しかし、指示の的確さ……やはりカズハさんは紛れもない岩の神だ。
「絶対に、誰一人死なせることは許さない!」
「僕たちはどうしましょうか、ヤマト」
「カズハさん……僕たちは……!」
「一緒に戦ってくれるか、ヤマトくん……! なら、全員でアリシアの援護に回ってやってくれ……!」
「分かりました!!」
そして、全員で急いで本部内を駆けた。
階段の途中で、僕は一人の男に止められる。
「やあ、初めましてだね」
「貴方は……?」
聞かなくても分かる。龍族の一味だ……!
「どうしました? ヤマト?」
見えてないのか……!?
「僕は龍族の一味、研究者のガンマ。他の人に僕の姿は見えていないよ。何故ならこれは幻影だからね……」
幻影……。自由の国の幻影魔法の龍族……!
「今日は少し大所帯でね。簡単に潰れちゃっても困るからアドバイスに来てあげたんだ。岩の神は一人で龍討伐に向かったようだけど、それじゃあ岩の神は死ぬよ」
カズハさんが……神が敗ける……!?
「岩の神が相手にしようとしているのは、七龍の中で最も強いとされている炎龍。そして、炎龍を暴走させない為に操っているのは……」
僕は唾液をゴクリと飲み込んだ。
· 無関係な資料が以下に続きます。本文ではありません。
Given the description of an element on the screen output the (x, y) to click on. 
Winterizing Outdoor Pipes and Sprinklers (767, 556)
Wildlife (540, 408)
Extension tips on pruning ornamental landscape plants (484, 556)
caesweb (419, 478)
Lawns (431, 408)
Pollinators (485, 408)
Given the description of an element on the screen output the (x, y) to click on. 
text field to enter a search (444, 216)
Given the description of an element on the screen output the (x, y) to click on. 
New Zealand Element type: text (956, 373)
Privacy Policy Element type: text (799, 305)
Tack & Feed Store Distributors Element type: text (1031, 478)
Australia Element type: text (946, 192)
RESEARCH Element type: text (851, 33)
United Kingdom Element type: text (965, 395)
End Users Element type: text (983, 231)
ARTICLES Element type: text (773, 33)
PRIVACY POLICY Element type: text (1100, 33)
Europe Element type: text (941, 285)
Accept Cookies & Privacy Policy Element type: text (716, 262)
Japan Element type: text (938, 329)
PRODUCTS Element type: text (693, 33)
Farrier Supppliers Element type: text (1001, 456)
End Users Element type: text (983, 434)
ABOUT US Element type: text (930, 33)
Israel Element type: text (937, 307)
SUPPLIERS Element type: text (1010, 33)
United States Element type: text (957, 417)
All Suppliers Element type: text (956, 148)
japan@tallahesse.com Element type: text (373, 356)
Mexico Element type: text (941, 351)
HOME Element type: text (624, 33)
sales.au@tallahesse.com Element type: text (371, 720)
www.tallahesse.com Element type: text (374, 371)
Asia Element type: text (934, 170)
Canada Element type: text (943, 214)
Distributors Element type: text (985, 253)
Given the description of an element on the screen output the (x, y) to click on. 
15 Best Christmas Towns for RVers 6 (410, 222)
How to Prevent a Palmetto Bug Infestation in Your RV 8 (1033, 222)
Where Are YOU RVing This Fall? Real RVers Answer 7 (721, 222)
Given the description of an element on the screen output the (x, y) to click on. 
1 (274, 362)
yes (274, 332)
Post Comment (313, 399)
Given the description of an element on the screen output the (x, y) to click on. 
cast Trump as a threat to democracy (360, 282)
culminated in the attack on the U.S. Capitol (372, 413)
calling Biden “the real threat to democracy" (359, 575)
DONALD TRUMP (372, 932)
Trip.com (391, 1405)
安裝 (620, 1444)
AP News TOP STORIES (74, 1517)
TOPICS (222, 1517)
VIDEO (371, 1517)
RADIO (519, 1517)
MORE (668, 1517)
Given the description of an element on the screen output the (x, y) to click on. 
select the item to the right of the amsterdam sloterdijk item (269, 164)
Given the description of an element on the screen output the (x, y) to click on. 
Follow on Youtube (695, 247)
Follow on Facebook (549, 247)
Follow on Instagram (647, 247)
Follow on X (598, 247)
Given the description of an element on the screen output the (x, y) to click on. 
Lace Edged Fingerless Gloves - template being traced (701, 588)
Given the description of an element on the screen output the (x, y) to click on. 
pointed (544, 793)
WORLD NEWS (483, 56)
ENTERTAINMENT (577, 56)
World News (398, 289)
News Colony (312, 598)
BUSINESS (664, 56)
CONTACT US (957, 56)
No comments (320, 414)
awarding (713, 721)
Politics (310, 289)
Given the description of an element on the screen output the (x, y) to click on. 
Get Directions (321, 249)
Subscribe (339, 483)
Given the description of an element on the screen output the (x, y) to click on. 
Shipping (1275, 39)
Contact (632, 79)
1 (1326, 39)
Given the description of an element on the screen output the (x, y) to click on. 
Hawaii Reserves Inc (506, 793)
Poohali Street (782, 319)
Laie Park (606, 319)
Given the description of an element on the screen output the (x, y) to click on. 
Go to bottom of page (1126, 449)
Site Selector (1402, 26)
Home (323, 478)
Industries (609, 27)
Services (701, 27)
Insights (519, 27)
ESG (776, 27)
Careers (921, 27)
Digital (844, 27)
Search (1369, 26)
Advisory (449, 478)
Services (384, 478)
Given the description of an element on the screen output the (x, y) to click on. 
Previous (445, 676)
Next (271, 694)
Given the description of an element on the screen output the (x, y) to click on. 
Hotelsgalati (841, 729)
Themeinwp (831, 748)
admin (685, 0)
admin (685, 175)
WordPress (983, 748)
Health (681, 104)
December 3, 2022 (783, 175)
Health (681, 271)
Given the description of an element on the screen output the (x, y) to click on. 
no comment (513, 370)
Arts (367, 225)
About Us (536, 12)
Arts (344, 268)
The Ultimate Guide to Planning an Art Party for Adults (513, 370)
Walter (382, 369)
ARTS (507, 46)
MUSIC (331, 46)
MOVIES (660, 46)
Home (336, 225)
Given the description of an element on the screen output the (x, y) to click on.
今までの龍族で見たことのない属性だ。
「龍族の一味……我らが長、炎龍の加護を持った人だ! ふふ……この宴を愉しもう!」
そう言うと、ガンマと言う男の姿は消えた。
「ヤマト、どうしたんですか!? 急がないと!!」
「ごめん、今、僕の目の前に幻影魔法の龍族の男が現れたんだ……。やっぱり僕だけでも、カズハさんの援護に行ってくる!!」
そして、僕は再び、展望台へと上った。
この世界で繁栄している七国には、それぞれを統治する七人の神がおり、特別な力を宿す。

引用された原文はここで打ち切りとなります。